Esat YAKUT (HİMAYEDER)
Ülkemizde sığınmacılar konusunda yanlış politikalar uygulandı. her yerde sokakta, cami avlusunda Suriyeli var. Oysa bunlar kamplarda durmalıydı. Bu konuda sınıfta kaldık. Geri Kabul Anlaşması ile takas yapılacaktır. Bu takaslar neye göre yapılacaktır. AB ülkeleri kalifiye göçmenleri kabul edecek ancak vasıfsız olanlar bizim ülkemizde kalacaktır. Bu çok anormal bir durumdur. Doktorlar, öğretmenler ülkemizde doktorluk ve öğretmenlik yapamıyor.
Recep YAŞAR (MAZLUMDER)
Vizelerin kaldırılması iyi sonuçlar verebilir. Vize muafiyeti önce meslek gruplarına açılacak diye düşünüyorum. Suriyelilerin asgari geçim standardını aslında devlet sağlıyor. Suriye gibi baskıcı bir rejimden kopup gelen insanların bir kısmı kötü yollara düştü. Bir kısmı terör örgütlerinin eline geçti. Türkiye sığınmacıları aldıktan sonra daha iyi bir ortam hazırlaması gerekirdi. Eğitim ve intibaklar daha ciddi yapılmalıydı. Bu insanları kaldıkları yerler varoş veya daha kötü yerlerdir. Bu tür yerlerde kalanlar bir süre sonra madde tacirlerinin eline düşebiliyor.

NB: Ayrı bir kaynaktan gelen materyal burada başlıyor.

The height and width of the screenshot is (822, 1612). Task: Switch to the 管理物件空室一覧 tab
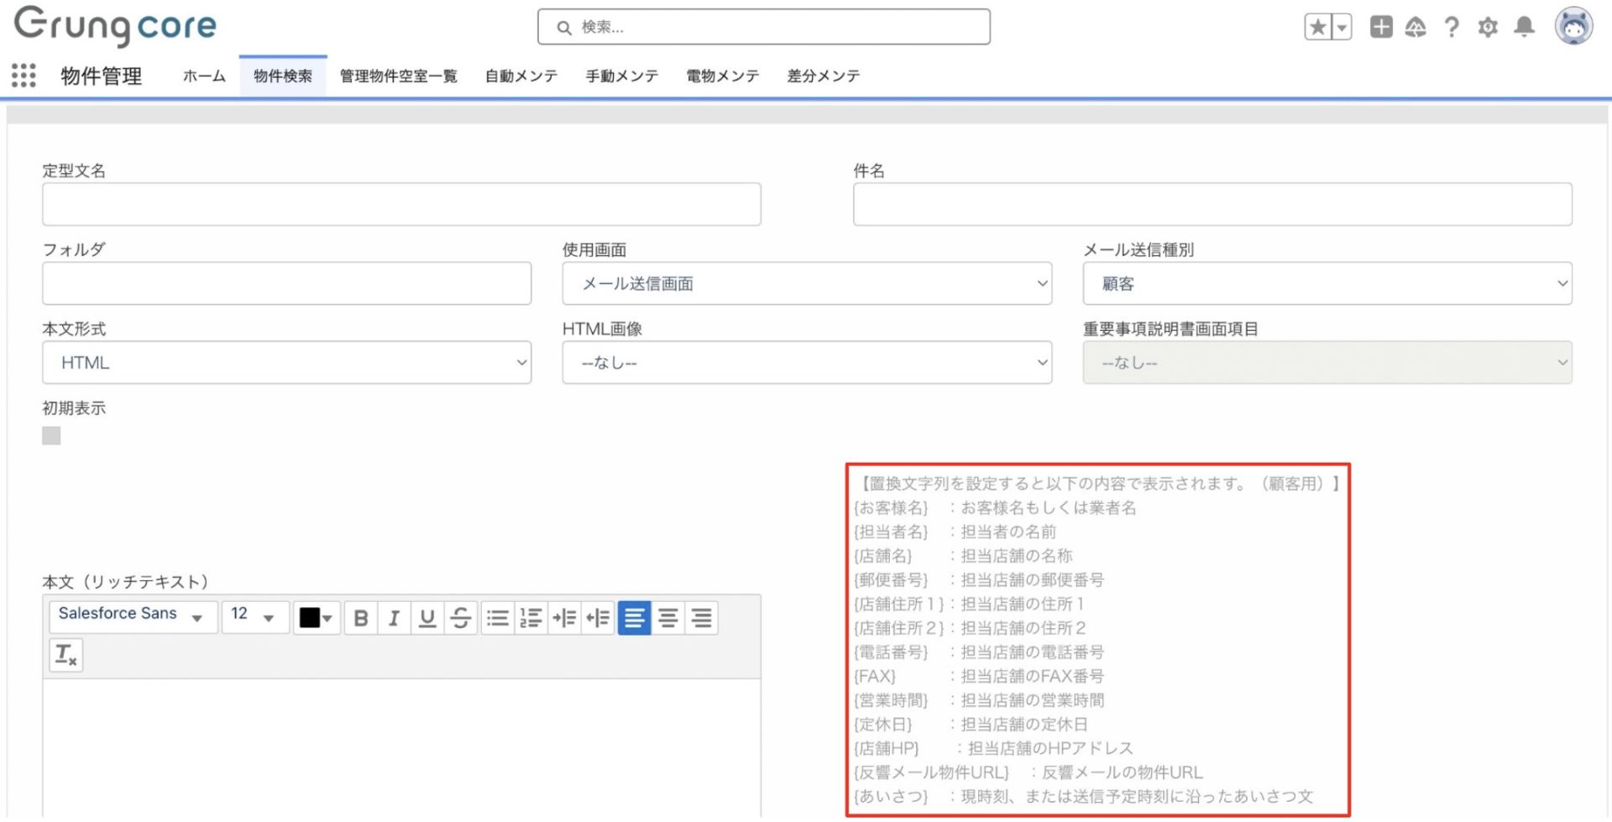(398, 76)
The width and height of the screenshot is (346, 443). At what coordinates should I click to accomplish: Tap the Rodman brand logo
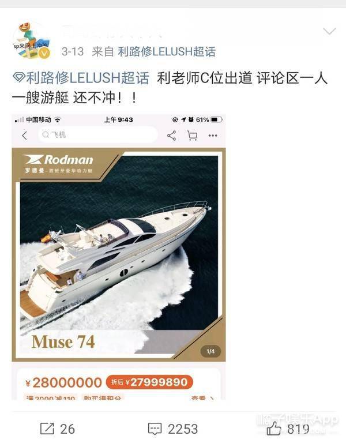[59, 163]
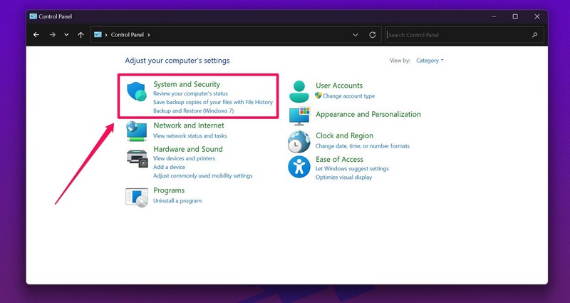Viewport: 570px width, 303px height.
Task: Click the User Accounts person icon
Action: [x=299, y=91]
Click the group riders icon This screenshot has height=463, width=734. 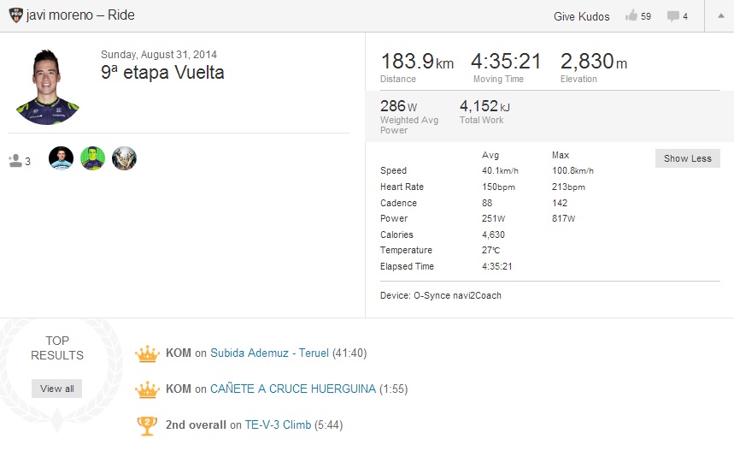(15, 160)
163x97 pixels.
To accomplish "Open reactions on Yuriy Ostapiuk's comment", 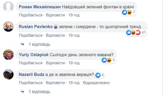I will 108,60.
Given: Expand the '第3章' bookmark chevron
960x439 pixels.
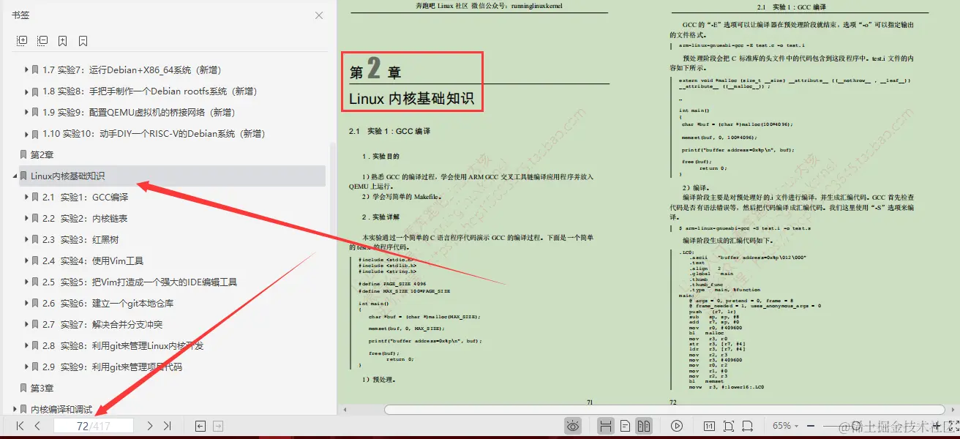Looking at the screenshot, I should pos(13,388).
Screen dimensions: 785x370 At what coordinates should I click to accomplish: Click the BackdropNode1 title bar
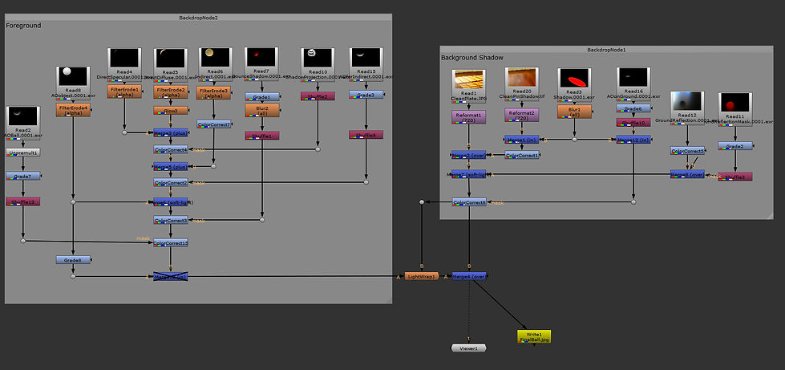[x=606, y=50]
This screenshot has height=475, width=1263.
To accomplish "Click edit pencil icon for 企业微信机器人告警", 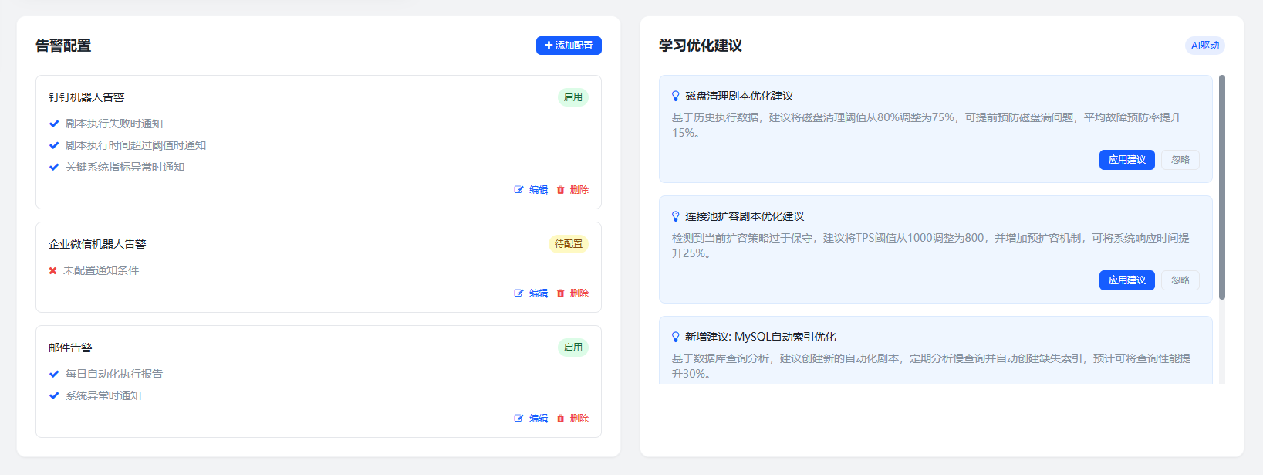I will pyautogui.click(x=518, y=293).
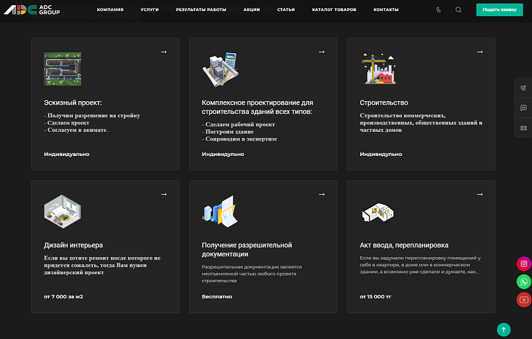Image resolution: width=532 pixels, height=339 pixels.
Task: Open the Услуги menu item
Action: point(150,9)
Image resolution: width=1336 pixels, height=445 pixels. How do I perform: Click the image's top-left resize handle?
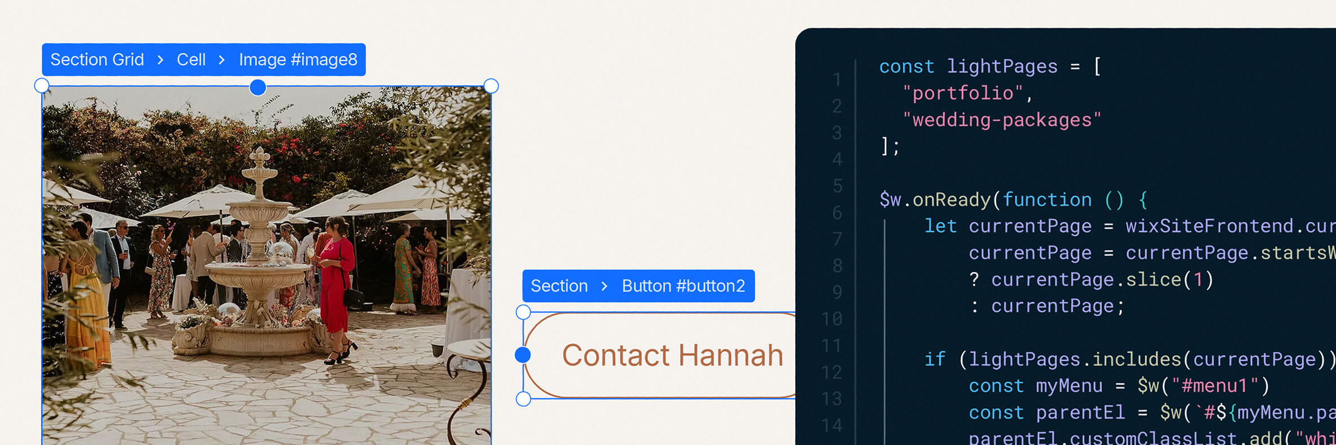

Adnan EVSEN: (Kayseri kMM Temsilcisi):
Geri kabul anlaşması iyi sonuçlar vermeyebilir. Silah altında kalan Suriyelileri ülkemize almak noktasında bir sorun yok. Ancak diğer batılı ülkeler gereği kadar destek vermiyorlar. Sınıfta kalan AB ülkeleri. İnsan ölümlerinin para ile karşılığı olamaz. Türkiye'ye gelen Suriyelilerin eğitimleri, intibakları, meslek edinmeleri daha ciddi sağlanmalıdır.
Recep YAŞAR (MAZLUMDER)
Vizelerin kaldırılması iyi sonuçlar verebilir.
Genel Gündem Ortak Sonuç:
1. Sığınmacılar konusunda Türkiye üzerine düşeni AB ülkelerinden daha fazla yapmaktadır. AB tarafından yapılan yardımlar yetersiz. Daha fazla yardım yapılmalıdır.
2. Sığınmacıların iskan politikaları için daha stratejik öneme sahip bölgeler seçilmelidir. Bu tür politikalar terörün önlenmesi noktasında katkı sağlayabilir.